If a line in the records below includes the word "agent", count it, then give the total and nothing else.

+===+

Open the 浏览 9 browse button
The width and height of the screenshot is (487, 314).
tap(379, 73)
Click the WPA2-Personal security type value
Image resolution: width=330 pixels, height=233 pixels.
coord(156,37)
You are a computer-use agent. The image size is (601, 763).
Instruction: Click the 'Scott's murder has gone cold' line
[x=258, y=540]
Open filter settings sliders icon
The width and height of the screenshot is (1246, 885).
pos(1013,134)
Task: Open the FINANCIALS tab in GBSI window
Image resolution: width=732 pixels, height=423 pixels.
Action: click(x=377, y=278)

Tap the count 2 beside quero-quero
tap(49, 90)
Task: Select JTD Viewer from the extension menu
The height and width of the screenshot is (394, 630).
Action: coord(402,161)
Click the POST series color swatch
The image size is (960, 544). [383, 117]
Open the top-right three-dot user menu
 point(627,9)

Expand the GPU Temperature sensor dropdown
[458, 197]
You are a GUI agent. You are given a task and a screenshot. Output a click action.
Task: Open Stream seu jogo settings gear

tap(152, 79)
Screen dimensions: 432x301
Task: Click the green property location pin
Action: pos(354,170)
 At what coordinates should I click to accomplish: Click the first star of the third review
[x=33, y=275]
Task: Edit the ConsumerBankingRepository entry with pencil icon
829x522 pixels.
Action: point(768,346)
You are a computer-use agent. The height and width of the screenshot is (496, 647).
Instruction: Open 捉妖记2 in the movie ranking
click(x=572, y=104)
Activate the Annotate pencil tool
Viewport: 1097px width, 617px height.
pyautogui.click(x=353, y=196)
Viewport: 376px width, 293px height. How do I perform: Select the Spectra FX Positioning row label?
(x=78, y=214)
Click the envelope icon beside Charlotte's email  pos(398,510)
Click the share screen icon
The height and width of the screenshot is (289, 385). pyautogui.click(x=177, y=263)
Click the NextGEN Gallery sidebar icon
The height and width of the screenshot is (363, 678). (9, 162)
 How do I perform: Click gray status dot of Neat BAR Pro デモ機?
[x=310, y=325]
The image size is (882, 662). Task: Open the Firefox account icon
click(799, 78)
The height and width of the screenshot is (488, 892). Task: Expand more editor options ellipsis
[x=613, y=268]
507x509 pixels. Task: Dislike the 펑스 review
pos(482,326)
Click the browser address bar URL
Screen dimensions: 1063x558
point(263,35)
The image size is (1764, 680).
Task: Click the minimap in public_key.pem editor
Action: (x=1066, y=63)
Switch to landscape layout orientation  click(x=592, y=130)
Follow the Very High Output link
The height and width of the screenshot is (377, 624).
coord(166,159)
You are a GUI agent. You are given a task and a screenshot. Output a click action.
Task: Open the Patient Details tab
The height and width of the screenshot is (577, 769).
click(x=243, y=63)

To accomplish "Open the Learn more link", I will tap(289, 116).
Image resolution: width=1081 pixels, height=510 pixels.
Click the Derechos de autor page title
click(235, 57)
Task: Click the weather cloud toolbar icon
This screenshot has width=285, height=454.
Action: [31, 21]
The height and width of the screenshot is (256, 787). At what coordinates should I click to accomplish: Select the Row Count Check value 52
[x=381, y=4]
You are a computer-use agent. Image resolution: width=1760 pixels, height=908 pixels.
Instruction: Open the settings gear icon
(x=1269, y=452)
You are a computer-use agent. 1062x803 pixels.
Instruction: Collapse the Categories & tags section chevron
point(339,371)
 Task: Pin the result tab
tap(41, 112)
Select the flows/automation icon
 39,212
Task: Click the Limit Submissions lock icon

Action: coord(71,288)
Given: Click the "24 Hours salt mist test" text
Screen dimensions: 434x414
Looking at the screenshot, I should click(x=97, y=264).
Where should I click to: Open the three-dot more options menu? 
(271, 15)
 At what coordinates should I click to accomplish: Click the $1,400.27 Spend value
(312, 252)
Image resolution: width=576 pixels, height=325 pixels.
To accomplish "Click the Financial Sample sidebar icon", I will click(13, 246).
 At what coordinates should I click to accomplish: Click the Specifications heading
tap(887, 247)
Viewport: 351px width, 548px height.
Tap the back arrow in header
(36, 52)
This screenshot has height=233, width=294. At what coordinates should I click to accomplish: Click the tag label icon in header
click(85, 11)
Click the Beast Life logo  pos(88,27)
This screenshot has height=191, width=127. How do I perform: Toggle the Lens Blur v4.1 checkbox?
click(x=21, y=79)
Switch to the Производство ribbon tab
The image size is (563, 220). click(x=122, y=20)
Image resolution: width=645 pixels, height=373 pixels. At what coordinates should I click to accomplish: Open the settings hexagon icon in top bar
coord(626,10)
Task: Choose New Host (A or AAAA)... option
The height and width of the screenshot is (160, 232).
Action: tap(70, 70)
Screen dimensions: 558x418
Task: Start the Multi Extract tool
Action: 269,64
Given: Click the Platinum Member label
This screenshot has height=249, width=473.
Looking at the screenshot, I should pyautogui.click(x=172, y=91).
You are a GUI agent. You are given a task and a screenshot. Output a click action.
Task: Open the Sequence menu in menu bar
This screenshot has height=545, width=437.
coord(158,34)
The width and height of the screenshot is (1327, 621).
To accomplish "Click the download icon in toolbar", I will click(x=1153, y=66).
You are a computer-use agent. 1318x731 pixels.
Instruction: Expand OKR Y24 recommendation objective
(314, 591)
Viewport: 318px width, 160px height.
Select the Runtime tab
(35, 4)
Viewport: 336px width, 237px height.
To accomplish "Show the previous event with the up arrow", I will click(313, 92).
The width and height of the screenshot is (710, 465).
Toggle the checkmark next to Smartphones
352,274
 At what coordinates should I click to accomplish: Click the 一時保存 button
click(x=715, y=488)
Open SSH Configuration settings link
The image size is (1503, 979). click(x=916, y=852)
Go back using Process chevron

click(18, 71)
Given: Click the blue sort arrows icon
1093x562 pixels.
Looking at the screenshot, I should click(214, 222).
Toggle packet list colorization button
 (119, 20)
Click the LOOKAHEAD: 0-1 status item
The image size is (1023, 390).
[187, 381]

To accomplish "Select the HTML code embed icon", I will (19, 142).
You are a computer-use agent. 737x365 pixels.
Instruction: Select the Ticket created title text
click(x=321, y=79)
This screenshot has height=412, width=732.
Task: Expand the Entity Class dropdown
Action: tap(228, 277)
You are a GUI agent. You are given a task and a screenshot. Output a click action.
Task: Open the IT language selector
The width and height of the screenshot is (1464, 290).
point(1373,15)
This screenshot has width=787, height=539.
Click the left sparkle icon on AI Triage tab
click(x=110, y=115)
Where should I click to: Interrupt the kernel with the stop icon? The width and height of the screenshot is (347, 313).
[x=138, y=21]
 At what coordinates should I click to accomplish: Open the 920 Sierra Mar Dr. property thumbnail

+===+

▶ YOUR SOLUTION: 10